NameError: name 'IterableDataset' is not defined
Here is my implementation:
I am running it on Colab session with A100 GPU
!pip install --upgrade torch transformers sentence-transformers
!pip install flash-attn --no-build-isolation
!pip install datasets
!pip install einops
!pip install 'numpy<2'
from sentence_transformers import SentenceTransformer
import torch
# I am not sure about the kwargs so I put them in both model and config kwargs
model = SentenceTransformer("jinaai/jina-embeddings-v3",
trust_remote_code=True,
model_kwargs={'use_flash_attn': False,
"use_cache": False,
'lora_main_params_trainable': False,
"default_task": "retrieval.passage",
"torch_dtype": torch.float16},
config_kwargs={'use_flash_attn': False,
"use_cache": False,
'lora_main_params_trainable': False,
"default_task": "retrieval.passage",
"torch_dtype": torch.float16})
dataset = torch.load('/content/drive/MyDrive/matrag/finetuning_dataset/msmarco_tr_sample.pt')

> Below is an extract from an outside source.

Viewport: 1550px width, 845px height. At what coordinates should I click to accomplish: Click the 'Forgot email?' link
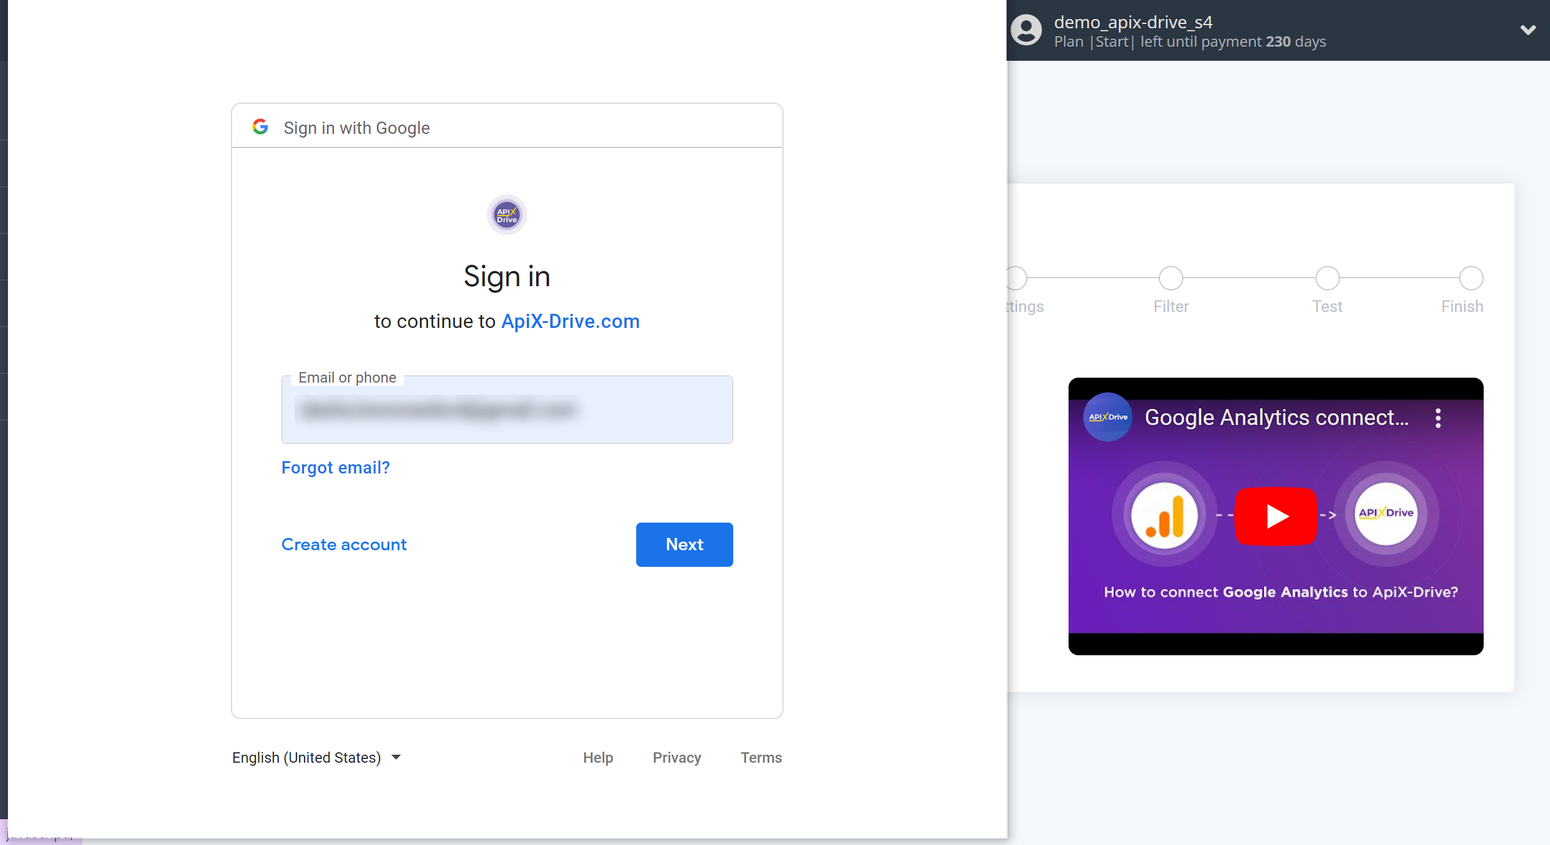click(x=335, y=467)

train_dataset = dataset['train']
eval_dataset = dataset['eval']
from sentence_transformers.losses import CoSENTLoss
from sentence_transformers.training_args import SentenceTransformerTrainingArguments, BatchSamplers
from sentence_transformers.evaluation import EmbeddingSimilarityEvaluator, SimilarityFunction
from sentence_transformers import SentenceTransformerTrainer
loss = CoSENTLoss(model)
args = SentenceTransformerTrainingArguments(
output_dir='jina-embeddings-v3',
num_train_epochs=1,
per_device_train_batch_size=4,
per_device_eval_batch_size=4,
lr_scheduler_type='cosine',
warmup_ratio=0.1,
bf16=False,
fp16=True,
batch_sampler=BatchSamplers.NO_DUPLICATES,
eval_strategy='steps',
eval_steps=1000,
save_strategy='steps',
save_steps=1000,
save_total_limit=2,
logging_steps=1000,
load_best_model_at_end=True,
metric_for_best_model='cosine_accuracy',
)
evaluator = EmbeddingSimilarityEvaluator(
sentences1=eval_dataset["doc"],
sentences2=eval_dataset["candidate"],
scores=eval_dataset["label"],
main_similarity=SimilarityFunction.COSINE,
name="example-dev",
)
print(evaluator(model))
trainer = SentenceTransformerTrainer(
model=model,
loss=loss,
args=args,
train_dataset=train_dataset,
eval_dataset=eval_dataset,
evaluator=evaluator
)
trainer.train()
You can use this as an example if you want reproduce:
from datasets import Dataset
train_dataset = Dataset.from_dict({
"doc": ["doc1", "doc2", "doc3"],
"candidate": ["candidate1", "candidate2", "candidate3"],
"label": [1, 0, 1],
})
eval_dataset = Dataset.from_dict({
"doc": ["doc1", "doc2", "doc3"],
"candidate": ["candidate1", "candidate2", "candidate3"],
"label": [1, 0, 1],
})
Hi @eneSadi , it looks like flash-attention is not installed. You need flash-attention to train jina-embeddings-v3.